─── Entries shown

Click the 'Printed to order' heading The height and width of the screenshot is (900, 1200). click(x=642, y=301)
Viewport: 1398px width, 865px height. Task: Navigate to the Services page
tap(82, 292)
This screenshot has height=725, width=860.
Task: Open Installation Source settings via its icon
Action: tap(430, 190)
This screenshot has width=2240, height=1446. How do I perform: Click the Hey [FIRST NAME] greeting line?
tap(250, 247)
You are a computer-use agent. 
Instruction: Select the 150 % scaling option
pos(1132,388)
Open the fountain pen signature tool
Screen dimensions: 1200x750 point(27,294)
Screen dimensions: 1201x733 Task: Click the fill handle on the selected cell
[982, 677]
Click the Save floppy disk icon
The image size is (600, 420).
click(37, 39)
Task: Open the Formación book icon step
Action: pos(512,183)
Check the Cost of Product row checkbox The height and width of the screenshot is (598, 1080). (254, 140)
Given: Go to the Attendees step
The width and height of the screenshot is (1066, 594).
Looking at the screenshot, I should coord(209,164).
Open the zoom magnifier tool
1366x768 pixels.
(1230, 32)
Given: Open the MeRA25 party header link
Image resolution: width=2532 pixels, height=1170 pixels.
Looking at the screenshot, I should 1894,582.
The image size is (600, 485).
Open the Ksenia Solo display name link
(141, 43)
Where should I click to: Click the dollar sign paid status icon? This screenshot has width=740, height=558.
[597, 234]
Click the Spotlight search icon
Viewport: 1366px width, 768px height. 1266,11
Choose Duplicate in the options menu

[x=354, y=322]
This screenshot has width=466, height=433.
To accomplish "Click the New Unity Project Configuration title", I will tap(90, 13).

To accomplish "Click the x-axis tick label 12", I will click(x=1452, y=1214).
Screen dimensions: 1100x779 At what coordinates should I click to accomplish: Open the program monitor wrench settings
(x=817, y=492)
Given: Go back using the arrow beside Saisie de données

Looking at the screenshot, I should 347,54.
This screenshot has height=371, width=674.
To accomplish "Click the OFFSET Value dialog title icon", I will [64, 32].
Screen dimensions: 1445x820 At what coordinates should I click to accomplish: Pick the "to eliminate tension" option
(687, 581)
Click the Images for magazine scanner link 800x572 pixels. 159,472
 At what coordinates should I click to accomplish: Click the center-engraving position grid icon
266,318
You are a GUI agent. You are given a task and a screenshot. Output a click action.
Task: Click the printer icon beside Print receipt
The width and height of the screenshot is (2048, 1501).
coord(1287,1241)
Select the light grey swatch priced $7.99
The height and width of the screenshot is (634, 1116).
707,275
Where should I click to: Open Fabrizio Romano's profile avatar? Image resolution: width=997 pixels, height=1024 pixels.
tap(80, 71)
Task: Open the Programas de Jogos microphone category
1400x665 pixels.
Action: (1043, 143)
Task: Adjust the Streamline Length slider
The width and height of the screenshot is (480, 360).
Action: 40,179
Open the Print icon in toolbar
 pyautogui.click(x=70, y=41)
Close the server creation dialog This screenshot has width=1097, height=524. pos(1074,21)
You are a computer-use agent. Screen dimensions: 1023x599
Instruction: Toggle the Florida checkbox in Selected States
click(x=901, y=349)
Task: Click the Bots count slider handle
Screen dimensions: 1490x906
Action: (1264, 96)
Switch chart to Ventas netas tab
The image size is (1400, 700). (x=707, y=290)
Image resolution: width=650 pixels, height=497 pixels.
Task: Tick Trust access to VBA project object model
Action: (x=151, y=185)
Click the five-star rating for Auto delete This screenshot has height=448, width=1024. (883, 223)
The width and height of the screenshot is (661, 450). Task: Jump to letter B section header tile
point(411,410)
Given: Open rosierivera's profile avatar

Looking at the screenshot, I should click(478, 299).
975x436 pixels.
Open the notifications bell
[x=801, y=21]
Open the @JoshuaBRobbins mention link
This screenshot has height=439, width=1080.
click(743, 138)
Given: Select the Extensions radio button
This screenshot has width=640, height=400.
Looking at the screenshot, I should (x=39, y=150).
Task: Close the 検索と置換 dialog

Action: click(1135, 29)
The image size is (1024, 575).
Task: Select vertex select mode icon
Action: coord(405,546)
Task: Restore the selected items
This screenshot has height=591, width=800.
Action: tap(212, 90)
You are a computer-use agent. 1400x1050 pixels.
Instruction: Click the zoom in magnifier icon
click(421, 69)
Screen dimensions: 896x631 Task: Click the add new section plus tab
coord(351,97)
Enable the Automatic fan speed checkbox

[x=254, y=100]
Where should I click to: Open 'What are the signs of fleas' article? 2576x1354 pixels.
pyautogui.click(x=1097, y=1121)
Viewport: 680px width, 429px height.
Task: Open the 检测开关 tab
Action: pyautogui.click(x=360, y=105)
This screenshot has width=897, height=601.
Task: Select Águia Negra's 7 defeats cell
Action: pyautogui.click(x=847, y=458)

──────

## Work instruction
Would you repeat the records above without any changes?

## Written solution
Click the 'Printed to order' heading The height and width of the screenshot is (900, 1200). click(x=642, y=301)
Viewport: 1398px width, 865px height. Task: Navigate to the Services page
tap(82, 292)
This screenshot has height=725, width=860.
Task: Open Installation Source settings via its icon
Action: tap(430, 190)
This screenshot has width=2240, height=1446. How do I perform: Click the Hey [FIRST NAME] greeting line?
tap(250, 247)
You are a computer-use agent. 
Instruction: Select the 150 % scaling option
pos(1132,388)
Open the fountain pen signature tool
Screen dimensions: 1200x750 point(27,294)
Screen dimensions: 1201x733 Task: Click the fill handle on the selected cell
[982, 677]
Click the Save floppy disk icon
The image size is (600, 420).
click(37, 39)
Task: Open the Formación book icon step
Action: pos(512,183)
Check the Cost of Product row checkbox The height and width of the screenshot is (598, 1080). (254, 140)
Given: Go to the Attendees step
The width and height of the screenshot is (1066, 594).
Looking at the screenshot, I should coord(209,164).
Open the zoom magnifier tool
1366x768 pixels.
(1230, 32)
Given: Open the MeRA25 party header link
Image resolution: width=2532 pixels, height=1170 pixels.
Looking at the screenshot, I should 1894,582.
The image size is (600, 485).
Open the Ksenia Solo display name link
(141, 43)
Where should I click to: Click the dollar sign paid status icon? This screenshot has width=740, height=558.
[597, 234]
Click the Spotlight search icon
Viewport: 1366px width, 768px height. 1266,11
Choose Duplicate in the options menu

[x=354, y=322]
This screenshot has width=466, height=433.
To accomplish "Click the New Unity Project Configuration title", I will tap(90, 13).

To accomplish "Click the x-axis tick label 12", I will click(x=1452, y=1214).
Screen dimensions: 1100x779 At what coordinates should I click to accomplish: Open the program monitor wrench settings
(x=817, y=492)
Given: Go back using the arrow beside Saisie de données

Looking at the screenshot, I should 347,54.
This screenshot has height=371, width=674.
To accomplish "Click the OFFSET Value dialog title icon", I will [64, 32].
Screen dimensions: 1445x820 At what coordinates should I click to accomplish: Pick the "to eliminate tension" option
(687, 581)
Click the Images for magazine scanner link 800x572 pixels. 159,472
 At what coordinates should I click to accomplish: Click the center-engraving position grid icon
266,318
You are a GUI agent. You are given a task and a screenshot. Output a click action.
Task: Click the printer icon beside Print receipt
The width and height of the screenshot is (2048, 1501).
coord(1287,1241)
Select the light grey swatch priced $7.99
The height and width of the screenshot is (634, 1116).
707,275
Where should I click to: Open Fabrizio Romano's profile avatar? Image resolution: width=997 pixels, height=1024 pixels.
tap(80, 71)
Task: Open the Programas de Jogos microphone category
1400x665 pixels.
Action: (1043, 143)
Task: Adjust the Streamline Length slider
The width and height of the screenshot is (480, 360).
Action: 40,179
Open the Print icon in toolbar
 pyautogui.click(x=70, y=41)
Close the server creation dialog This screenshot has width=1097, height=524. pos(1074,21)
You are a computer-use agent. Screen dimensions: 1023x599
Instruction: Toggle the Florida checkbox in Selected States
click(x=901, y=349)
Task: Click the Bots count slider handle
Screen dimensions: 1490x906
Action: (1264, 96)
Switch chart to Ventas netas tab
The image size is (1400, 700). (x=707, y=290)
Image resolution: width=650 pixels, height=497 pixels.
Task: Tick Trust access to VBA project object model
Action: (x=151, y=185)
Click the five-star rating for Auto delete This screenshot has height=448, width=1024. (883, 223)
The width and height of the screenshot is (661, 450). Task: Jump to letter B section header tile
point(411,410)
Given: Open rosierivera's profile avatar

Looking at the screenshot, I should click(478, 299).
975x436 pixels.
Open the notifications bell
[x=801, y=21]
Open the @JoshuaBRobbins mention link
This screenshot has height=439, width=1080.
click(743, 138)
Given: Select the Extensions radio button
This screenshot has width=640, height=400.
Looking at the screenshot, I should (x=39, y=150).
Task: Close the 検索と置換 dialog

Action: click(1135, 29)
The image size is (1024, 575).
Task: Select vertex select mode icon
Action: coord(405,546)
Task: Restore the selected items
This screenshot has height=591, width=800.
Action: tap(212, 90)
You are a computer-use agent. 1400x1050 pixels.
Instruction: Click the zoom in magnifier icon
click(421, 69)
Screen dimensions: 896x631 Task: Click the add new section plus tab
coord(351,97)
Enable the Automatic fan speed checkbox

[x=254, y=100]
Where should I click to: Open 'What are the signs of fleas' article? 2576x1354 pixels.
pyautogui.click(x=1097, y=1121)
Viewport: 680px width, 429px height.
Task: Open the 检测开关 tab
Action: pyautogui.click(x=360, y=105)
This screenshot has width=897, height=601.
Task: Select Águia Negra's 7 defeats cell
Action: pyautogui.click(x=847, y=458)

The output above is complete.